Foley was sharing a platform with Cllr. Robert Light, Founder, BBG Parents’ Alliance
, Kirklees, West Yorkshire, who is setting up a free school in the area. Jon de Maria, a parent involved with the setting up of the Bolingbroke Academy in "nappy" valley, also spoke in defence of the school, which today was lambasted in the Daily Mirror
for seeking to create a school for rich children. This issue has been already very discussed on the site. Jon de Maria came across as much more interested in social justice and "doing the right thing" for the local community than the Kirklees parents who seemed very unappealing to me. Their tone was triumphalist: the PowerPoint was full of pictures of supporters where BBG T-shirts and pictures of lots of very white faces parading the streets in support what looks like is going to be a very "white" school in an area which is pretty ethnically diverse. Phrases like "social justice", "appreciating diversity", "equal opportunities" didn't come up. Their agenda seemed solely focused upon "doing the best" for their children rather than looking at the needs of the community as a whole.

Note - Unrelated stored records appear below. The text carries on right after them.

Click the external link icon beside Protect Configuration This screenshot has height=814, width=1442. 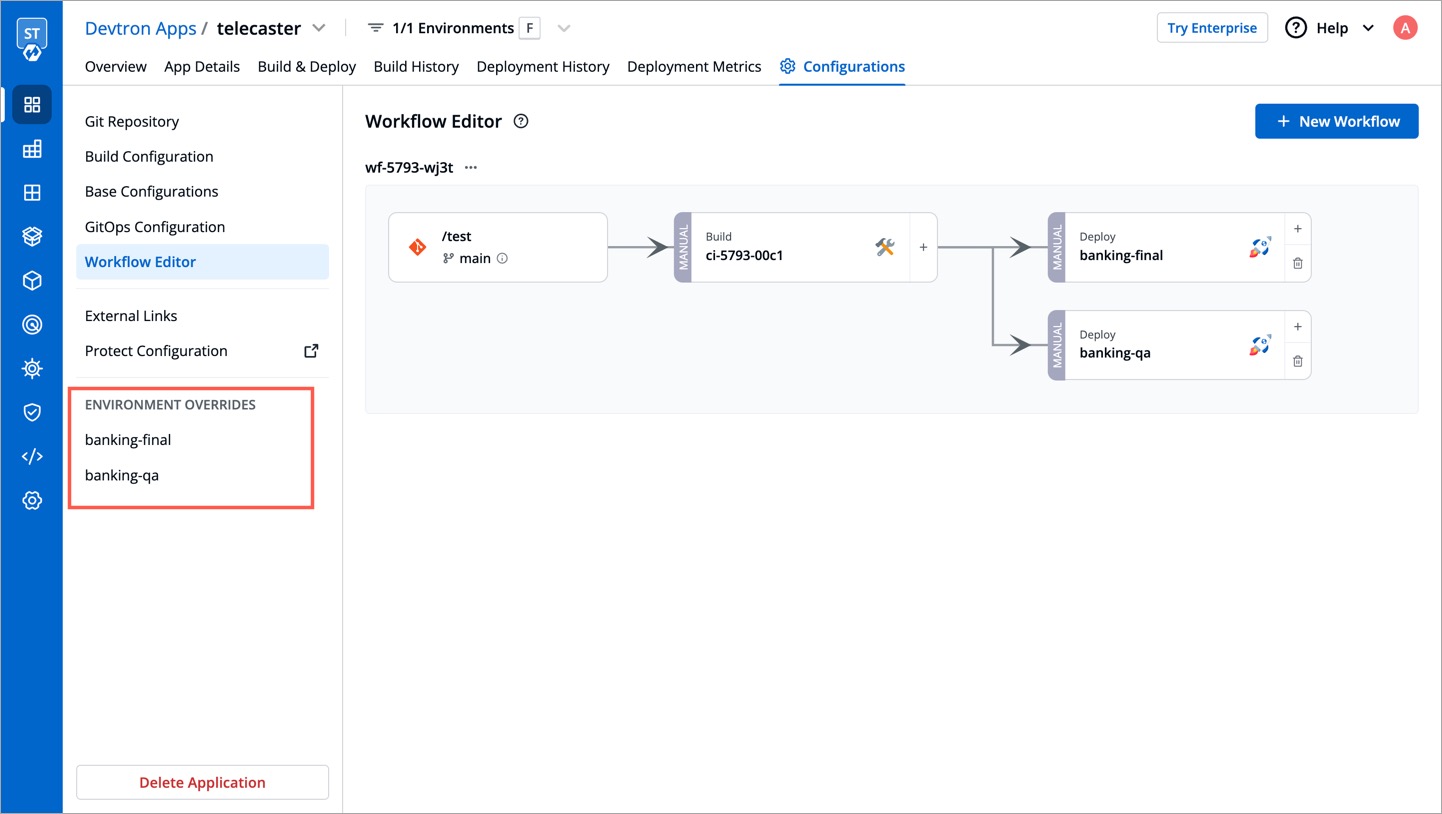310,350
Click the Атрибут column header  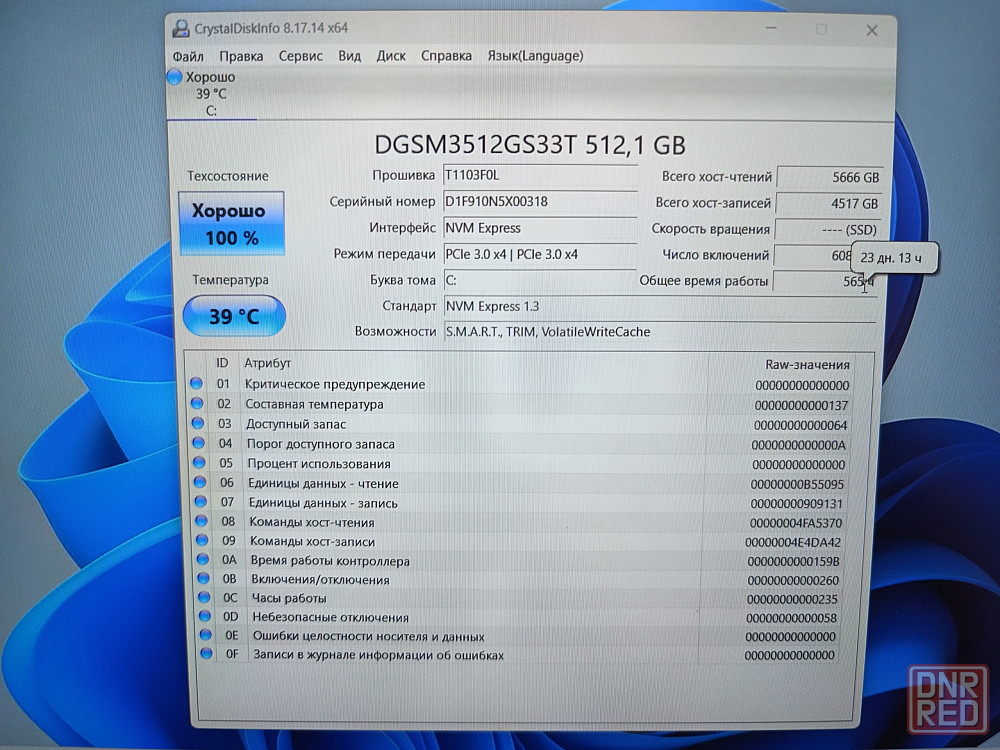[268, 364]
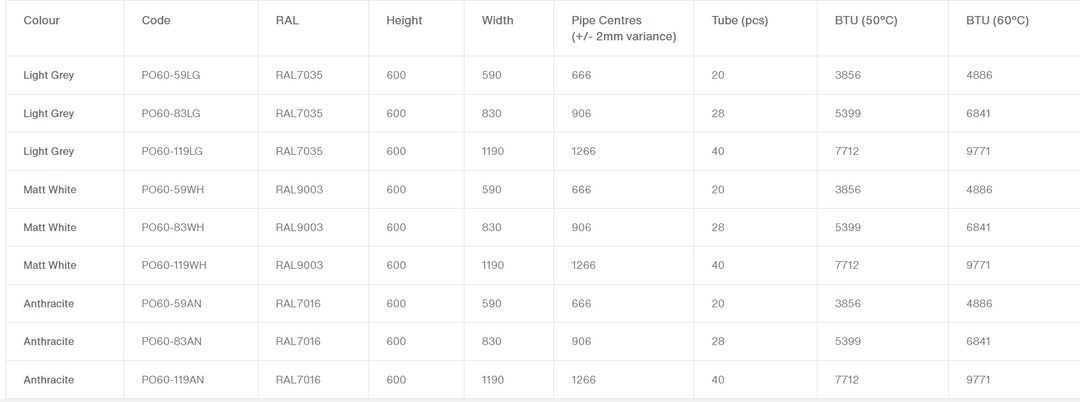Click the BTU (60°C) column header
The image size is (1080, 402).
[x=997, y=20]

I spoke on the panel and raised a few points about why the free schools policy is so disastrous.
1. It's very unfair. Resources are sucked away from local schools and put into the hands of pushy, socially advantaged parents who only have their own selfish agendas at heart.
2. It's divisive. Wealthy children are separated from poorer ones, children from different ethnic backgrounds are separated.
3. It's ineffective. Research from Sweden and the US shows it doesn't raise standards overall. The fact that untrained teachers are allowed to teach in these schools speaks volumes.
4. It causes administrative chaos. Proper strategic planning for new school places is thrown out of the window and a "free-for-all" ensues. The parents on the podium all more or less admitted to being "out of their depth" with all the paperwork involved. The Bedford free school isn't going to open on time, many schools don't have sites, pupil rolls are unknowns, teachers are not appointed.
5. Competition between schools kills off collaboration, the very thing that raises standards. The success of strategies like the London Challenge show that it's when schools collaborate that standards go up. Competition means that everyone remains isolated, defending their own corner.